Diffuso l’impiego dei contratti di somministrazione Quasi un terzo delle imprese associate (30,5%) ha impiegato nel 2021 almeno un lavoratore in somministrazione a tempo determinato, con una diffusione più alta nell’industria (40,1%) e nelle grandi imprese (70,4%). Per dare un’idea dell’intensità di utilizzo, si consideri che il numero di lavoratori in somministrazione di cui si è avvalsa l’impresa complessivamente nell’anno è pari mediamente al 7% della forza lavoro complessiva riportata al 31 dicembre 2021.

La somministrazione a tempo indeterminato è stata utilizzata mediamente dall’8% delle imprese, anche in questo caso più nell’industria (12,1%) e nelle grandi imprese (34,9%), per una quota di lavoratori somministrati in corso d’anno pari allo 0,8% della forza aziendale (Figura B).

 

FiguraB_NotaLavoro22.PNG

Ancora rilevante l’utilizzo degli ammortizzatori sociali Nel corso del 2021, il 31,9% delle imprese associate ha fatto ricorso agli ammortizzatori sociali con causale “Covid-19” (CIG ordinaria e in deroga e l’assegno ordinario di integrazione salariale), con risultati simili tra industria (31,2%) e servizi (32,8%). L’utilizzo ha inciso di più tra le imprese più grandi (100+ dipendenti, al 39,1%), rispetto a quelle più piccole (30,2% per le imprese con meno di 15 dipendenti, 32,7% per le imprese della classe dimensionale media).

Turnover del lavoro più alto nei servizi Come nelle precedenti edizioni, anche quest’anno l’indagine misura il turnover in entrata e in uscita. Innanzitutto, le imprese con turnover nullo (ovvero le imprese che, sulla base dei dati indicati nel questionario, non hanno registrato né entrate né uscite di personale) sono state il 23,3% del campione.

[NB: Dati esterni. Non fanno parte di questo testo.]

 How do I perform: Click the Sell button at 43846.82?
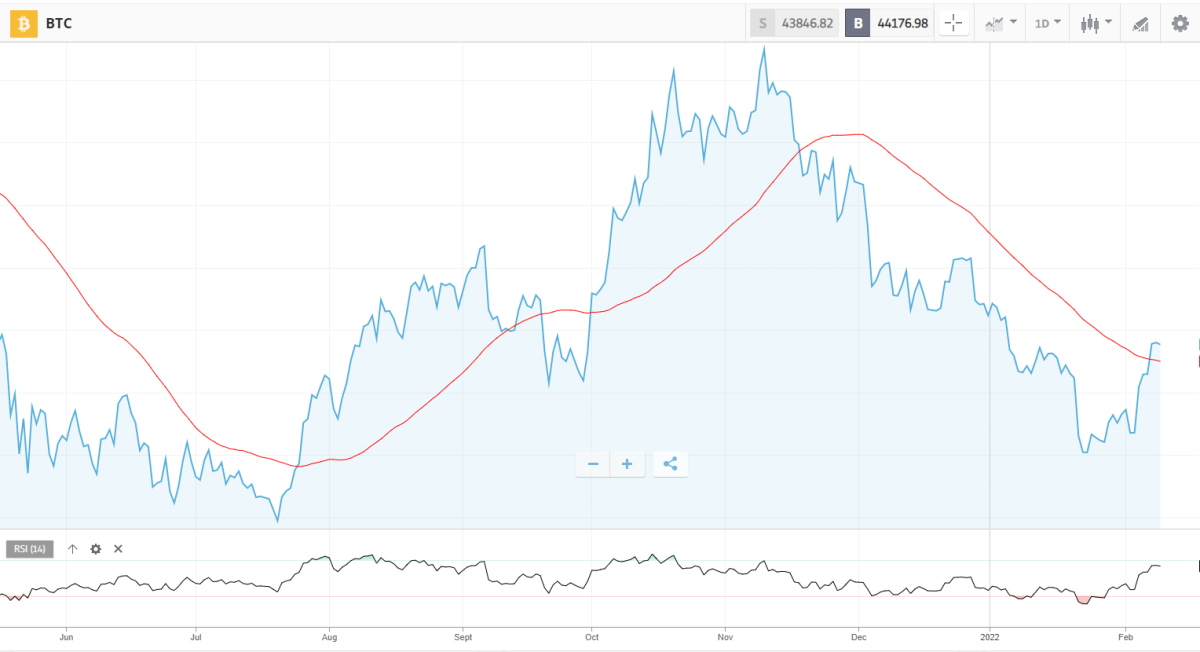pos(794,23)
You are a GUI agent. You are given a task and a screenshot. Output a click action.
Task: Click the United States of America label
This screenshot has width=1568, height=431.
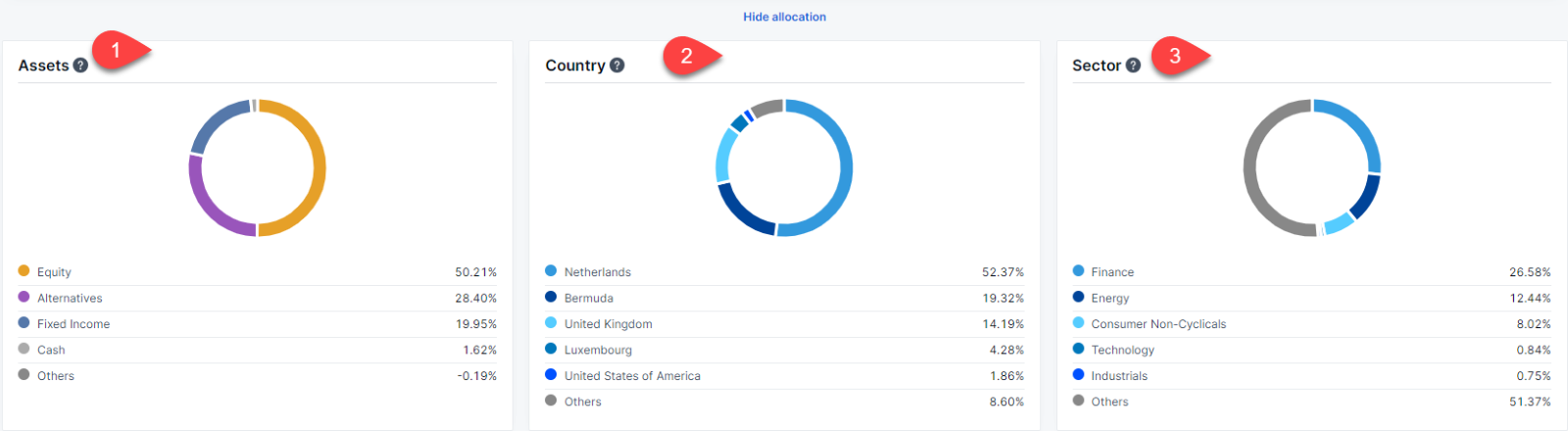632,376
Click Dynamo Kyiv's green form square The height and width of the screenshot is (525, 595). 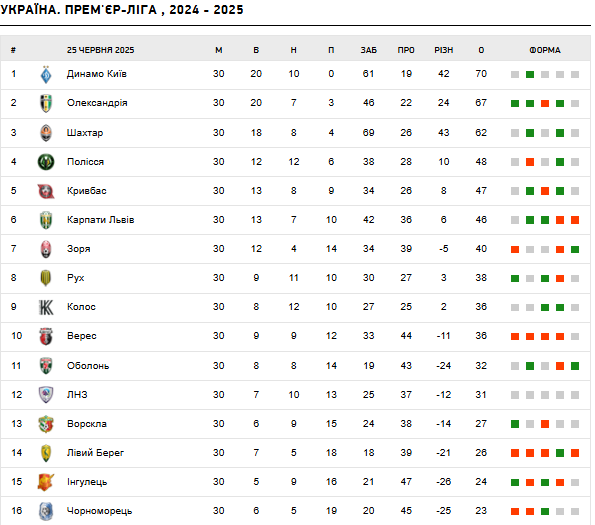coord(530,74)
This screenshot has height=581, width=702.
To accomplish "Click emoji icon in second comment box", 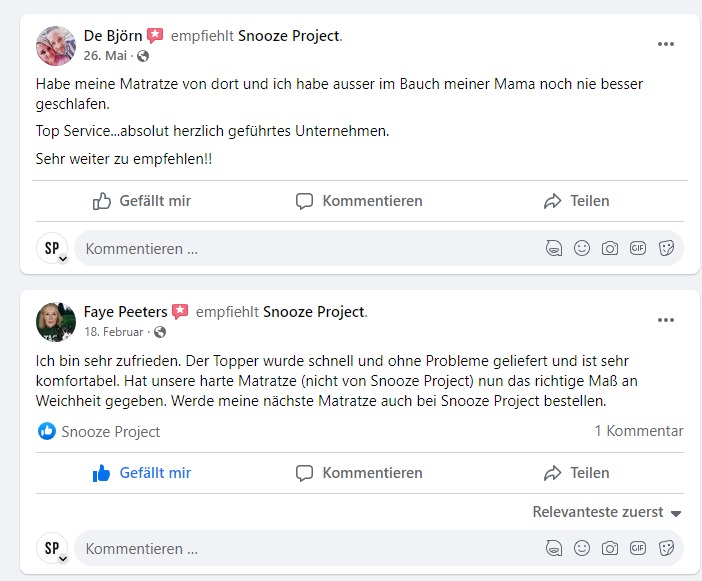I will tap(582, 548).
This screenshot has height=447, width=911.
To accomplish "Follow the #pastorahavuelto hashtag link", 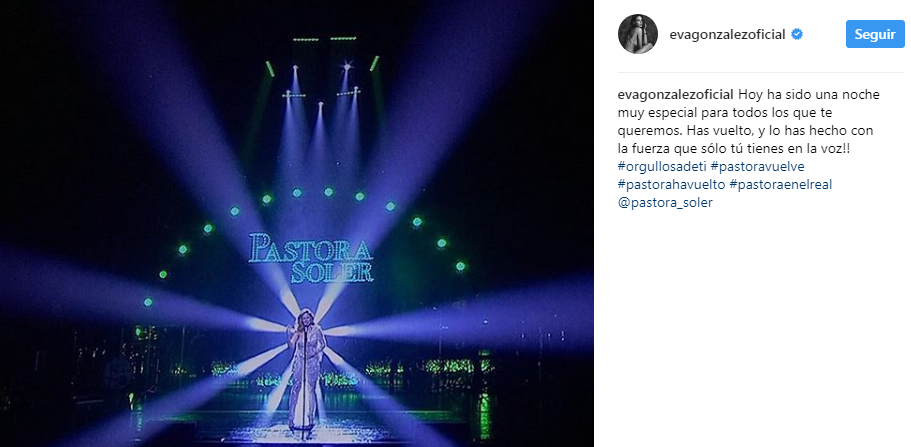I will tap(672, 185).
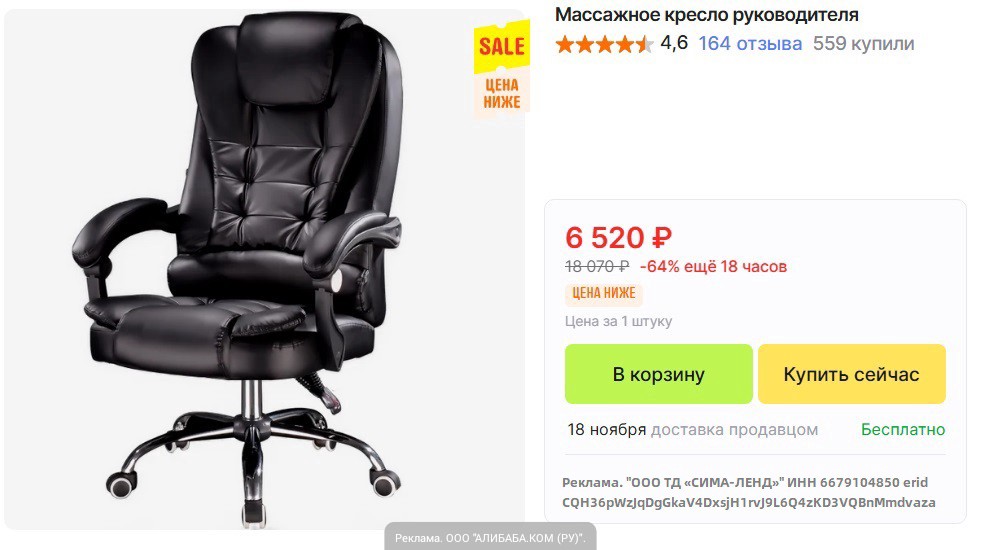Click the star rating icons
This screenshot has height=550, width=981.
pyautogui.click(x=604, y=44)
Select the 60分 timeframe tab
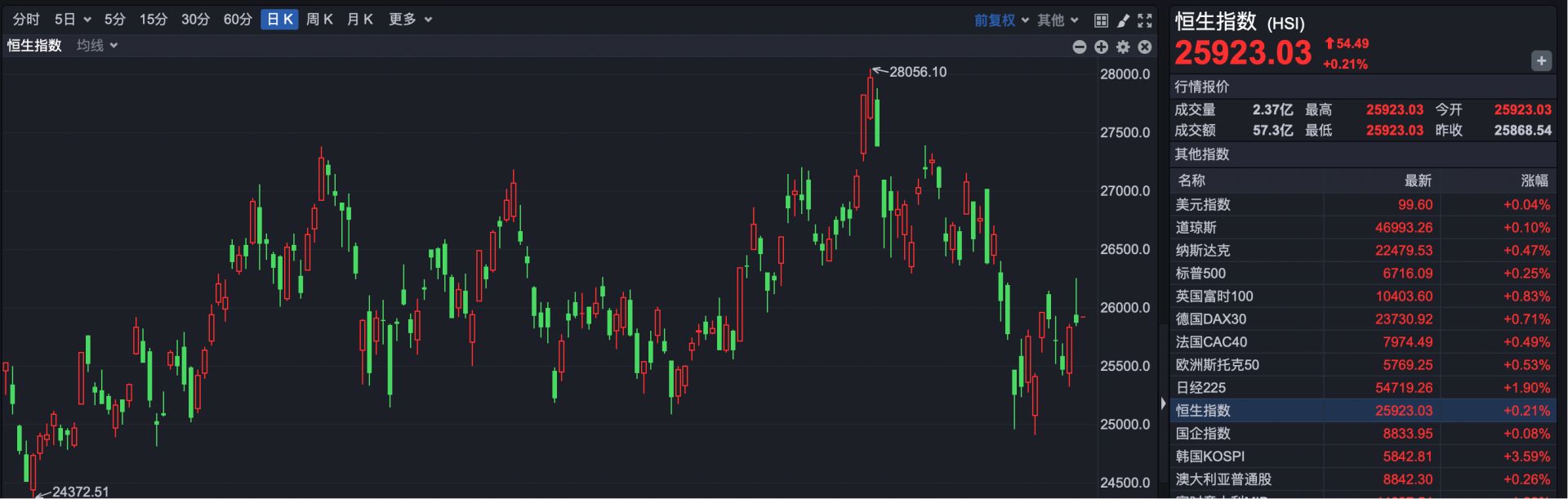Screen dimensions: 1568x499 point(238,20)
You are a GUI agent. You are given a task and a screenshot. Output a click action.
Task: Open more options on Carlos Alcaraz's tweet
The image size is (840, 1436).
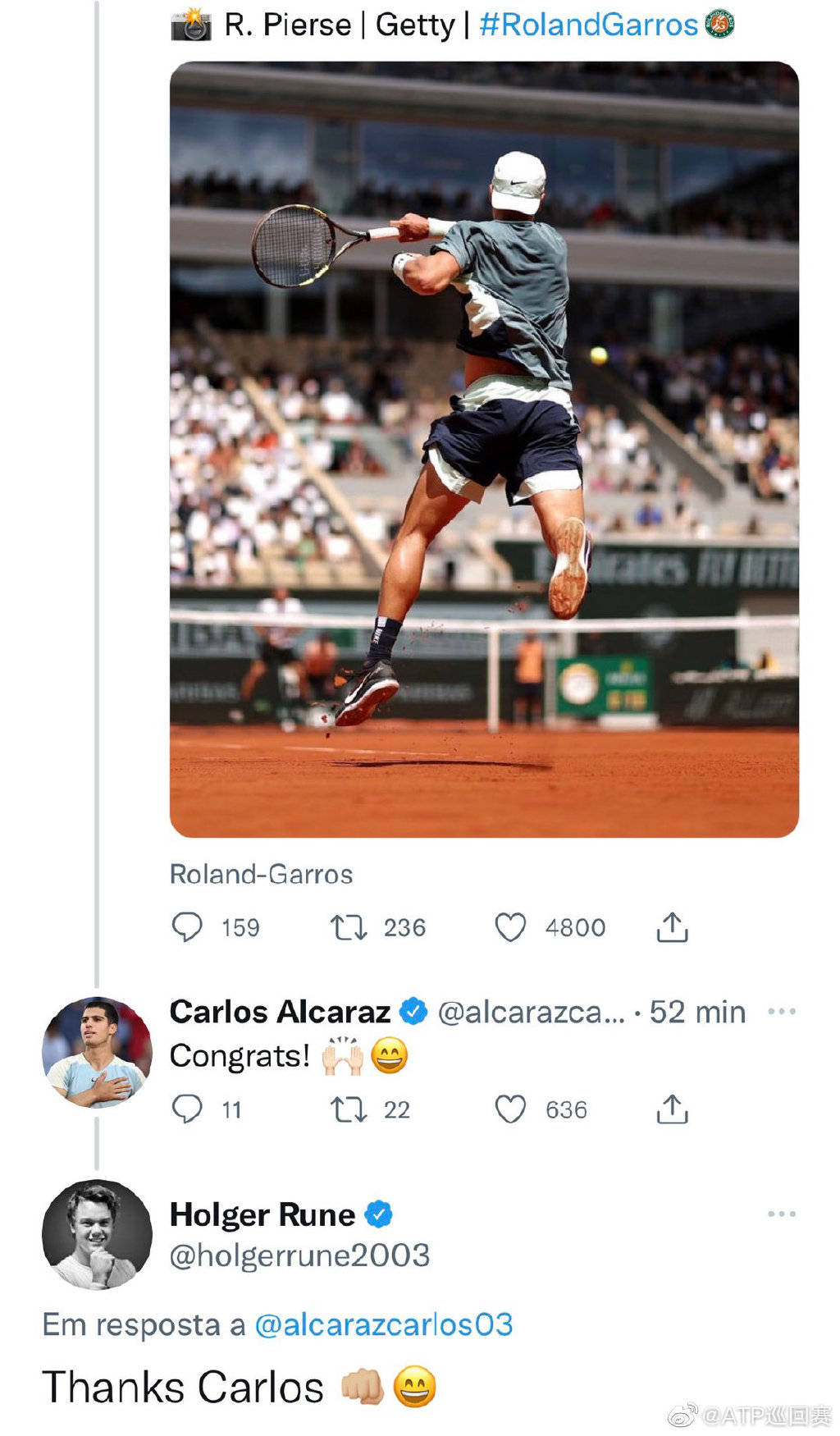pyautogui.click(x=781, y=1011)
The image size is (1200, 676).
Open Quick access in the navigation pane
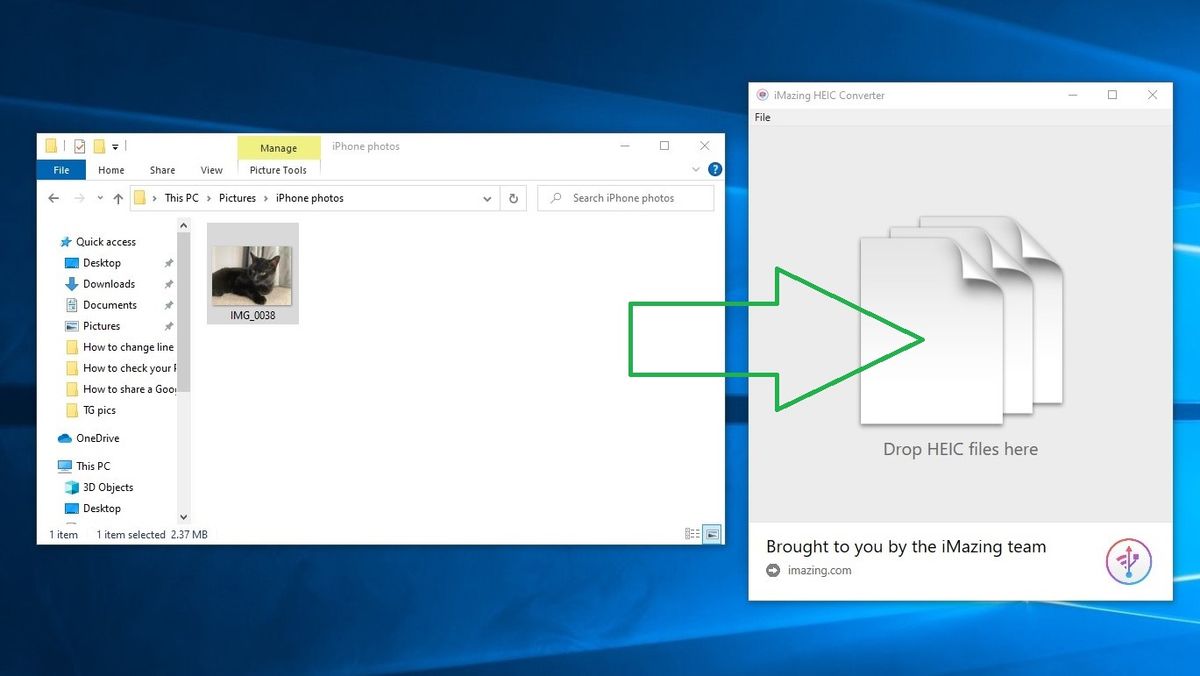103,241
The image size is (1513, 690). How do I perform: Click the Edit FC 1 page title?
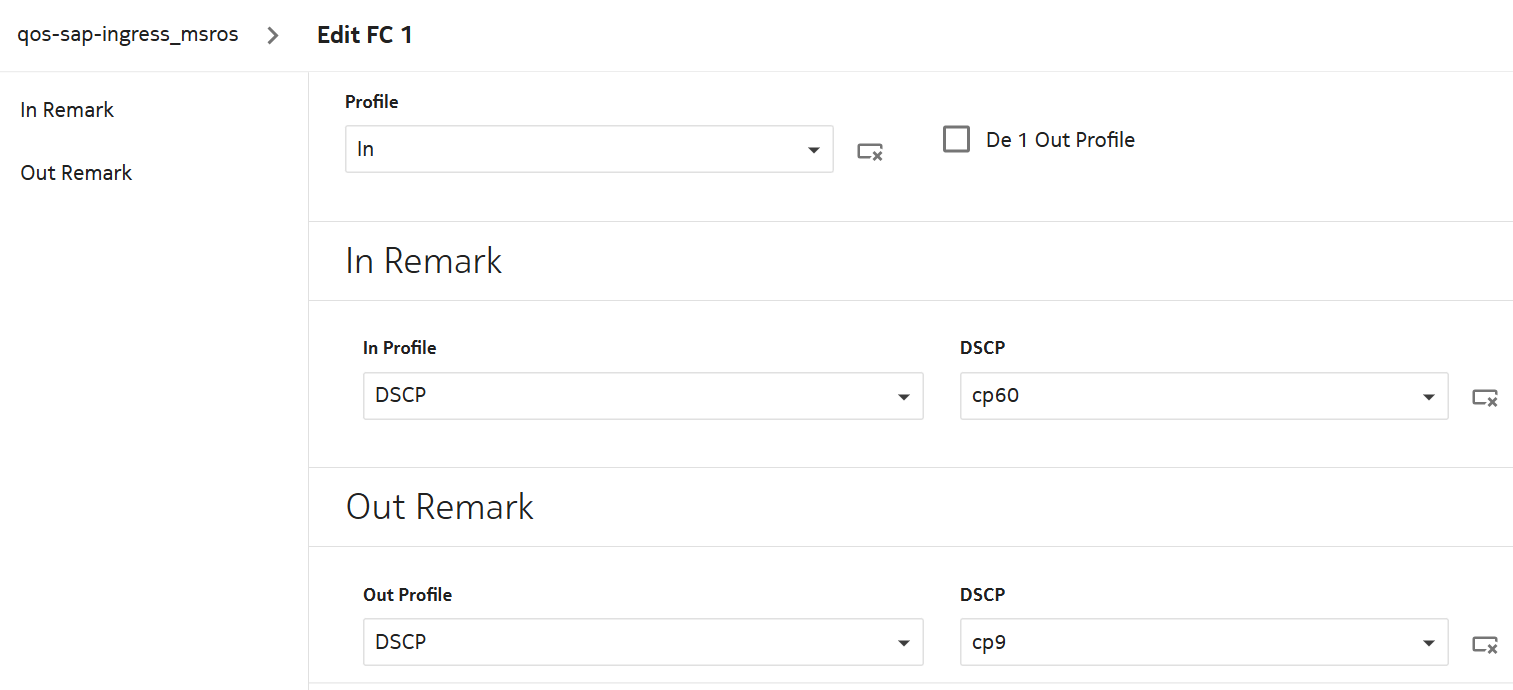point(365,35)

Il tasso di turnover complessivo (la somma di lavoratori assunti e cessati nel corso dell’anno sul totale dell’occupazione a fine 2020) è risultato pari al 35,5% nella media del campione analizzato. Il turnover è decisamente più alto nelle imprese dei servizi (50,5%) rispetto all’industria (26%) e incide soprattutto nelle imprese piccole (58,9% nelle imprese con meno di 15 addetti, mentre è al 36,9% e al 32,2% rispettivamente in quelle medie e grandi). Il turnover in entrata è pari al 18,8%, mentre quello in uscita è pari al 16,7%.

Difficoltà di reperimento delle competenze necessarie per un quarto delle imprese Alle imprese rispondenti è stato chiesto se nel 2021, al di là dello shock dovuto alla pandemia, le assunzioni programmate dall’azienda fossero state limitate da qualche fattore specifico. A fronte del 31,3% di imprese che non avevano programmato assunzioni e un altro 41,9% che non ha riscontrato limitazioni, ben un quarto segnala di aver avuto difficoltà legate al reperimento delle competenze necessario (24,9%), quota che sale a un terzo tra le imprese con almeno 100 dipendenti (33,1%). Marginali (intorno al 2%) sia la quota dei rispondenti che segnala limitazioni legate al blocco dei licenziamenti (in essere, in linea di massima, fino al 30 giugno 2021 per le imprese industriali e dell’edilizia e fino al 31 dicembre 2021 per le imprese degli altri settori), sia quella che cita come deterrente il ricorso allo smart working (per es., per connesse difficoltà a formare/inserire i nuovi assunti).